Table 1 also indicated the results of respondents’ calorie intake per adult equivalent per day. Households in the highlands and lowlands had on average 2229.02 and 2168.26 kilocalories food intake, respectively. This indicates that households in the study areas were not better off in calorie intake as compared to the required average kilocalorie intake for a healthy adult. Farmers in highland were able to practice mixing crop production and generate off-farm income and also adopt high yielding crop varieties, which might have resulted in better asset formation.

3.2. Farmers’ Perception of Climate Change

Extensive literature reviews have revealed that a number of different socio-economic and natural factors have contributed to the increasing perception level of farmers about climate change variables like temperature, precipitation, etc. However, there were significant proportion of the respondents who did not recognize the effect of climate change.
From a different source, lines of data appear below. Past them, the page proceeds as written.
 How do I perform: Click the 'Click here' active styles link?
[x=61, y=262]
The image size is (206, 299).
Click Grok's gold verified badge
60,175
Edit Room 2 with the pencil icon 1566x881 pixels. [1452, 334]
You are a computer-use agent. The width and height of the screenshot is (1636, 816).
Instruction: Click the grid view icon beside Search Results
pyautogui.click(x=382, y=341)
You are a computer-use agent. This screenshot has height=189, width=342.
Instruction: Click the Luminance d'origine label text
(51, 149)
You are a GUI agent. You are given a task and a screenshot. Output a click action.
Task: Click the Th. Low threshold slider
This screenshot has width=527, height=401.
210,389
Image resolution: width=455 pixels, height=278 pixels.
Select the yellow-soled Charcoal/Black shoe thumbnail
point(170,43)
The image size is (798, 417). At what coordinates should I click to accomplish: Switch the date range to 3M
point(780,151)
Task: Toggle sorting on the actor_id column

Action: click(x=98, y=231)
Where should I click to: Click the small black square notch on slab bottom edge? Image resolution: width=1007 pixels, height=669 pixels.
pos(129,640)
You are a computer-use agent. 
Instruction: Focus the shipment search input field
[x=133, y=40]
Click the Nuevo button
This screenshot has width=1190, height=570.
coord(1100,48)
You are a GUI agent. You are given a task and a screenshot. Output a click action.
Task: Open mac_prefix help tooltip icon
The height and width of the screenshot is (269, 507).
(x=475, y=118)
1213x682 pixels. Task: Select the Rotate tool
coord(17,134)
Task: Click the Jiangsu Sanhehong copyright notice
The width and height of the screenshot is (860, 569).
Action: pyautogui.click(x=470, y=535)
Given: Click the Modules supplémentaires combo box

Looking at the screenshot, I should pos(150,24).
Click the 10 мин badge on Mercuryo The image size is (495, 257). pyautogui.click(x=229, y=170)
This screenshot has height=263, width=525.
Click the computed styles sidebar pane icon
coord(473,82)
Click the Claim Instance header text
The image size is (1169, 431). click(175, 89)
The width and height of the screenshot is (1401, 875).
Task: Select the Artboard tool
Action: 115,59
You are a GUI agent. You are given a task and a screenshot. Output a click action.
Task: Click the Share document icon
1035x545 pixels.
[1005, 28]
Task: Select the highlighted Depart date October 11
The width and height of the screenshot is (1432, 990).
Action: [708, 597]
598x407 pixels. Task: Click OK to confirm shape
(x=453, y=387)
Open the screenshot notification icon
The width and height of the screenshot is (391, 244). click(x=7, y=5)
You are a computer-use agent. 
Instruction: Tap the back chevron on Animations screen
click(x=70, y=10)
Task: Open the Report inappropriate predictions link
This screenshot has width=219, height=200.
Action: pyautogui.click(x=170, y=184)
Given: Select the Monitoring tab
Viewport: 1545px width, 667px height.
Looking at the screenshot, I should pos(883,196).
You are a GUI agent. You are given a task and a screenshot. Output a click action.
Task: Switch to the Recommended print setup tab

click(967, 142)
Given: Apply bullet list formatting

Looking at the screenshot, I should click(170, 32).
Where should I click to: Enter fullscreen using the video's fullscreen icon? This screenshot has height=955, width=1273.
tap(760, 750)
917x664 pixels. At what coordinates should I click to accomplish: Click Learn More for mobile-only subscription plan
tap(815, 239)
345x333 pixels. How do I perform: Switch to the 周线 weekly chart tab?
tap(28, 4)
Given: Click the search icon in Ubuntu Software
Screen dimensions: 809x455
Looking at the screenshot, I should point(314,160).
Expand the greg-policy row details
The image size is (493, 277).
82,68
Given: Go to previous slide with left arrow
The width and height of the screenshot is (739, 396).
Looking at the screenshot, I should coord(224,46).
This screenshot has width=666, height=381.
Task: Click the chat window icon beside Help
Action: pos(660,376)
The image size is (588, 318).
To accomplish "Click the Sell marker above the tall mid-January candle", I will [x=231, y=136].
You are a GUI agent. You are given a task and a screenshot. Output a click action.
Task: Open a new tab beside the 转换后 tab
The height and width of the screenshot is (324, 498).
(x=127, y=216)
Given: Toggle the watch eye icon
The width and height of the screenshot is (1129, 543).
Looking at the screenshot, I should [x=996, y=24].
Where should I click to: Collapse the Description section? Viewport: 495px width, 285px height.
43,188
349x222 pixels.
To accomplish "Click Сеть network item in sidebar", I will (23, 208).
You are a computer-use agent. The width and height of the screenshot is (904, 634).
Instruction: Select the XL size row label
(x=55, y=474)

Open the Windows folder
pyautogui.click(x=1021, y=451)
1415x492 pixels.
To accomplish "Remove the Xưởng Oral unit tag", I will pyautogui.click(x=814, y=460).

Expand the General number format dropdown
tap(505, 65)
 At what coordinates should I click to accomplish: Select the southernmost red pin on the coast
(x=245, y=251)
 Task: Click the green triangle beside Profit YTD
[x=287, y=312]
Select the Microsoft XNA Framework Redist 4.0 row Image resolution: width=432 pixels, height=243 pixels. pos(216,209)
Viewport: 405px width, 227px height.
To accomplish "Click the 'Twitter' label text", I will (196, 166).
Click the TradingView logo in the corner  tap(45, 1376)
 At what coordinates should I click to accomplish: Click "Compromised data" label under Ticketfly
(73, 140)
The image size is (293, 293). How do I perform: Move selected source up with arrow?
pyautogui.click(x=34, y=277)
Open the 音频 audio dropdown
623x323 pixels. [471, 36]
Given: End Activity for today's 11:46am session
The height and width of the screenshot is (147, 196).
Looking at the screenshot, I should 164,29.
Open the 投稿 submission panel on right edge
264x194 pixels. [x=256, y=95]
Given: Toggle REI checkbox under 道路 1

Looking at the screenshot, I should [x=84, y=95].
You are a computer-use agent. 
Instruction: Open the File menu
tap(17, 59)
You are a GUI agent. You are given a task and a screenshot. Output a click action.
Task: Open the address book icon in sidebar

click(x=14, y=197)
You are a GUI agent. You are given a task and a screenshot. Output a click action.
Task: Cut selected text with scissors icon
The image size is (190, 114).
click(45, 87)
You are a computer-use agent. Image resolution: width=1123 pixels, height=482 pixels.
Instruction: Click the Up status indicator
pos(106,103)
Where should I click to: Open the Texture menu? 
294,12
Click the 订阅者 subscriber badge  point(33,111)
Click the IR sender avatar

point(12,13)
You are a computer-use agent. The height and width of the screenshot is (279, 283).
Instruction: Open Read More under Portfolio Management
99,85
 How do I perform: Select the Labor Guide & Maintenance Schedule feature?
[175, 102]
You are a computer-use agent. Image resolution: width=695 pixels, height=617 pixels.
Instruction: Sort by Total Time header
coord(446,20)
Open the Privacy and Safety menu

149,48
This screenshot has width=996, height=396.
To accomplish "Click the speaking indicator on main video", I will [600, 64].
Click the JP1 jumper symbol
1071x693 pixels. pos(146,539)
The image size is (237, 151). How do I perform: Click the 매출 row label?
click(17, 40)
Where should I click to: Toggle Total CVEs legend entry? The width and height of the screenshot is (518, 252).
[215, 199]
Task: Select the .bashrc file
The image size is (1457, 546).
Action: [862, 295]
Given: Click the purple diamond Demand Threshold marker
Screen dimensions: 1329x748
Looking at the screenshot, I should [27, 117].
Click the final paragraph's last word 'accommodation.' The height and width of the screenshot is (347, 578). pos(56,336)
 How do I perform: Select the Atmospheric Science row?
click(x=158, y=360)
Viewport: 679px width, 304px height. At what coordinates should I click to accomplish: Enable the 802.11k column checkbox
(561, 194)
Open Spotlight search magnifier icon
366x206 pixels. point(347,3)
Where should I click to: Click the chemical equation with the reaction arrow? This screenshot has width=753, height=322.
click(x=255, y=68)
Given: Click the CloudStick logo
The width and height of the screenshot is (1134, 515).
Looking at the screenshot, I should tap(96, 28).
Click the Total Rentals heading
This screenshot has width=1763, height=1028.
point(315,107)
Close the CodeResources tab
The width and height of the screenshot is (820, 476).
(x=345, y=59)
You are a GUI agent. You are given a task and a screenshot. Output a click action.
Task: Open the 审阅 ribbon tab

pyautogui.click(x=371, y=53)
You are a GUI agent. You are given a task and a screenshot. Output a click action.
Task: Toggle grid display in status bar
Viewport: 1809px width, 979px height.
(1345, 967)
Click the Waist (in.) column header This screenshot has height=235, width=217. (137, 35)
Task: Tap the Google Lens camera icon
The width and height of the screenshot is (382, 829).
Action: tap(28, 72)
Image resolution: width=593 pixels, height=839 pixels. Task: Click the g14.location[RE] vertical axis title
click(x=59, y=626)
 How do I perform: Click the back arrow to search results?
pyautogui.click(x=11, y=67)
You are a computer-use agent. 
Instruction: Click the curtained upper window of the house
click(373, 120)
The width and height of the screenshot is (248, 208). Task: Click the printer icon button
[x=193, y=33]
Climate change is expected to influence crop and livestock production and other components of agricultural systems. In this study, farmers were asked if they had noticed any significant climate changes from the past ten to twenty years. Results shown in Table 2 indicate that almost more than 50% of the sample farmers had noticed significant changes in both agroecologies and they ascribed reduction in farm production. About 71% of the sample households have perceived changes of precipitation, 55% understood increasing temperature and 63% recognized the occurrence of untimely rain. In addition, farmers perceived that climate change affected direct crop production and livestock health, and resulted in land degradation and hence had negative impact on livelihoods.

Table 2. Farmers' perception of changes in climate indicators.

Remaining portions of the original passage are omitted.